The facility failed to provide wristband identification tags or any other means of identification for two of three sampled patients, as required by regulation and the facility's own policy. Patient 7, who was admitted with diagnoses including diabetes mellitus type 2 and chronic pain syndrome, was found during observation to have no wristband or other identification while lying in bed. Patient 7's Minimum Data Set (MDS) indicated moderately impaired cognition and a need for maximum assistance with several activities of daily living. Both the patient and the Director of Staff and Development (DSD) confirmed the absence of an identification wristband, with the DSD acknowledging the necessity of such identification, especially during medication administration and emergencies. Patient 8, admitted with diabetes mellitus type 2 and cognitive impairment, was also observed without a wristband or any other form of identification. The MDS for Patient 8 showed severely impaired cognition and total dependence on staff for all activities of daily living. The DSD confirmed that Patient 8 did not have any identification wristband or alternative means of identification.

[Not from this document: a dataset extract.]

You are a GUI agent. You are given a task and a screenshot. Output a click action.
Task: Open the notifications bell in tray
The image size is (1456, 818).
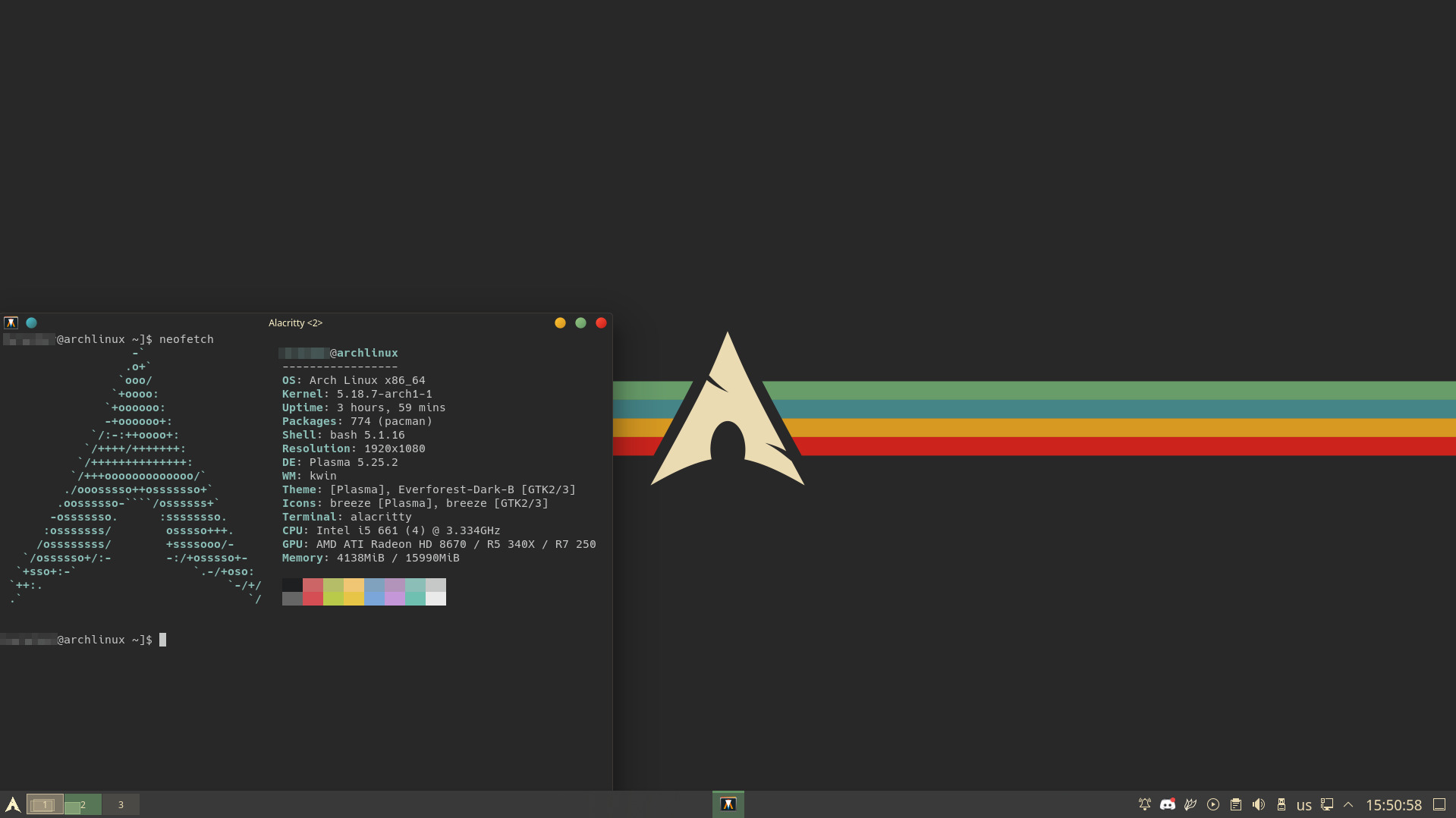(x=1145, y=804)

The Director of Nursing (DON) further stated that all patients, particularly those who are nonverbal or confused, should have wristband identification at all times to ensure proper identification before care and treatment. A review of the facility's policy and procedure titled "Admission, Discharge and Transfer" indicated that wristbands or ankle bands must be worn by residents at all times to ensure proper identification prior to receiving medication, treatment, or special services. Despite this policy, the observations and interviews confirmed that both Patient 7 and Patient 8 were not provided with the required identification, constituting a failure to meet the licensure requirement.

Plan Of Correction

Patient Identification How corrective action will be accomplished for those residents found to have been affected by the identified practice. Immediate Corrective action(s) for resident(s) found to have been affected by the deficient practice: - On 9/24/25, patients 7 and 8 were immediately provided with wristbands after it was identified that they were without one. How the facility will identify other residents having the potential to be affected by the same identified practice and what corrective action will be taken. - All residents are at risk of being affected. - On 9/26/25, a facility-wide resident identification wristband audit was conducted by the Administrator Assistant. - No other residents were affected by this deficient practice. What measures will be put into place or what systemic changes will the facility make to ensure that the identified practice does not recur. - On 9/24/25, the Admissions Department received in-service training on the proper placement of identification wristbands for all admitted residents, conducted by the Administrator Assistant. - From 10/13/25-10/15/25, all staff received in-service training on resident identification wristbands, conducted by the Administrator Assistant. - Starting 10/13/25, the Administrator Assistant will perform random weekly checks of five residents for 3 months using an audit form to ensure proper use of identification wristbands. How the facility plans to monitor its performance to make sure that solutions are sustained. The plan must be implemented, and the corrective action evaluated for its effectiveness. The POC is integrated into the quality assurance system. - The Administrator Assistant will be reporting the results of the monitoring to the QA committee monthly for 3 months for review and recommendations and to ensure substantial compliance is sustained. Any deficient practices will be corrected immediately and discussed during QA committee meetings to identify root cause and action plan to prevent any further deficient practices.